Start of Data extracts

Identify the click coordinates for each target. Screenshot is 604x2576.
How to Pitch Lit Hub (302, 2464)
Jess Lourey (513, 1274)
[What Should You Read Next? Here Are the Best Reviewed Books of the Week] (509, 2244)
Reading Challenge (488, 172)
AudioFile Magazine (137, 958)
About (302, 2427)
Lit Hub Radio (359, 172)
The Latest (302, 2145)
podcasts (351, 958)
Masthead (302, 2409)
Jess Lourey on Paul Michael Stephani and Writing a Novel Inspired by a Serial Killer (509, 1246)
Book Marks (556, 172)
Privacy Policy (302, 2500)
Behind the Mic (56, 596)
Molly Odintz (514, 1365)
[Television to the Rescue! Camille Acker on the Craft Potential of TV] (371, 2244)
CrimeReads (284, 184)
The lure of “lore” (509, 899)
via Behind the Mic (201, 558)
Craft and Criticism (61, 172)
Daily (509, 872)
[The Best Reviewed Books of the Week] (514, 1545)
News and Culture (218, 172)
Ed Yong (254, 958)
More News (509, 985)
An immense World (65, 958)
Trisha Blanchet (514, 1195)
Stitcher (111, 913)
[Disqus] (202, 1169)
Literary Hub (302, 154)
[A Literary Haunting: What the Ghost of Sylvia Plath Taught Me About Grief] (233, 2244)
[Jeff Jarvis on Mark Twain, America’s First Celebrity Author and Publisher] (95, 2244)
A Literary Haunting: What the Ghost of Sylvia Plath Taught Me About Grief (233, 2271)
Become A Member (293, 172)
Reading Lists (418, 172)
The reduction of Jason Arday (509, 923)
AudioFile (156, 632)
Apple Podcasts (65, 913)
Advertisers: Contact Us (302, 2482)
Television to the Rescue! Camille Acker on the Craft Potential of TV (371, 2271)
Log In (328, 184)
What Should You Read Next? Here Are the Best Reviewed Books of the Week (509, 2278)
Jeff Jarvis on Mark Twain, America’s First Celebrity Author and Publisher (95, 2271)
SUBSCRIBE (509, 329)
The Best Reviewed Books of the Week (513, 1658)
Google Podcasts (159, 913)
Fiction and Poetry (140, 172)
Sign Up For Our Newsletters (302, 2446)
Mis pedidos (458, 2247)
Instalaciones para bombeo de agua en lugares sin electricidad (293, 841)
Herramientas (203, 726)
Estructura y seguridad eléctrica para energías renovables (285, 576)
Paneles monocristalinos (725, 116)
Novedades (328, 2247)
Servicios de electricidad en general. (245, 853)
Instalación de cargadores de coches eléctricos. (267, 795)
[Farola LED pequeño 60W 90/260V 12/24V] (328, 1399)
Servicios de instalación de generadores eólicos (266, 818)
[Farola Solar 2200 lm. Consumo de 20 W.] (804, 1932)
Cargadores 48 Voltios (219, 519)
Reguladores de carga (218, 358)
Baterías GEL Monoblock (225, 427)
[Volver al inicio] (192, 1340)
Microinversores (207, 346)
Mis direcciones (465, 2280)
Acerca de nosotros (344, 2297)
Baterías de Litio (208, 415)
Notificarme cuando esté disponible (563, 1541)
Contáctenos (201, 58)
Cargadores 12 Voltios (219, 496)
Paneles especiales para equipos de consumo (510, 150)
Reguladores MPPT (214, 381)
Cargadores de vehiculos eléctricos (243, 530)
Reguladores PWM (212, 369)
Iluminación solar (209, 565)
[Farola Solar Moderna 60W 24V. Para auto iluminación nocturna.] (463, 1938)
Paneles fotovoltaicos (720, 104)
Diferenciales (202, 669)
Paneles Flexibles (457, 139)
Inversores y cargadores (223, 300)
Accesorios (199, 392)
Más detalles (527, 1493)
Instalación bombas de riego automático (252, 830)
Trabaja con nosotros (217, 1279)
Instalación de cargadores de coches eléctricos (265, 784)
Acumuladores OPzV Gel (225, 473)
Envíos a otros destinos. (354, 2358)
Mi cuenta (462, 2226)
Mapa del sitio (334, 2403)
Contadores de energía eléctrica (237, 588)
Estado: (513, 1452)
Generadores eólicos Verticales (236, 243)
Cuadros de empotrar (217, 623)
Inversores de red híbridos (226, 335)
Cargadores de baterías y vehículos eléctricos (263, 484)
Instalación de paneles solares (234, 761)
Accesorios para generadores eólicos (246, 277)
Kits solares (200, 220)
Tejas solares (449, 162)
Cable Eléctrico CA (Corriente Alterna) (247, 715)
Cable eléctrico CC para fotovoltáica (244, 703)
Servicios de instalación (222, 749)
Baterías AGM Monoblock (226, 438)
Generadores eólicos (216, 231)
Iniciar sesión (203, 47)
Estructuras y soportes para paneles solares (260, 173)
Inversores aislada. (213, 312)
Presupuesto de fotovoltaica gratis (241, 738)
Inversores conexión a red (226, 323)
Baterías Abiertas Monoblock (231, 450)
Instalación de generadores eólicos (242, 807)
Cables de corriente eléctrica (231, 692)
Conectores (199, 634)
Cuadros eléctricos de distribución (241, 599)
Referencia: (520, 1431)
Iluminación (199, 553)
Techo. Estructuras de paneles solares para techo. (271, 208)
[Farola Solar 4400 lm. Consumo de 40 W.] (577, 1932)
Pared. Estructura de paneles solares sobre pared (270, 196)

End of Data extracts

Please copy, exactly and with nothing else, the lines above beginning at the line that has "Behind the Mic (56, 596)" and ending with the line that has "Apple Podcasts (65, 913)".

> **Written answer**
Behind the Mic (56, 596)
Molly Odintz (514, 1365)
[Television to the Rescue! Camille Acker on the Craft Potential of TV] (371, 2244)
CrimeReads (284, 184)
The lure of “lore” (509, 899)
via Behind the Mic (201, 558)
Craft and Criticism (61, 172)
Daily (509, 872)
[The Best Reviewed Books of the Week] (514, 1545)
News and Culture (218, 172)
Ed Yong (254, 958)
More News (509, 985)
An immense World (65, 958)
Trisha Blanchet (514, 1195)
Stitcher (111, 913)
[Disqus] (202, 1169)
Literary Hub (302, 154)
[A Literary Haunting: What the Ghost of Sylvia Plath Taught Me About Grief] (233, 2244)
[Jeff Jarvis on Mark Twain, America’s First Celebrity Author and Publisher] (95, 2244)
A Literary Haunting: What the Ghost of Sylvia Plath Taught Me About Grief (233, 2271)
Become A Member (293, 172)
Reading Lists (418, 172)
The reduction of Jason Arday (509, 923)
AudioFile (156, 632)
Apple Podcasts (65, 913)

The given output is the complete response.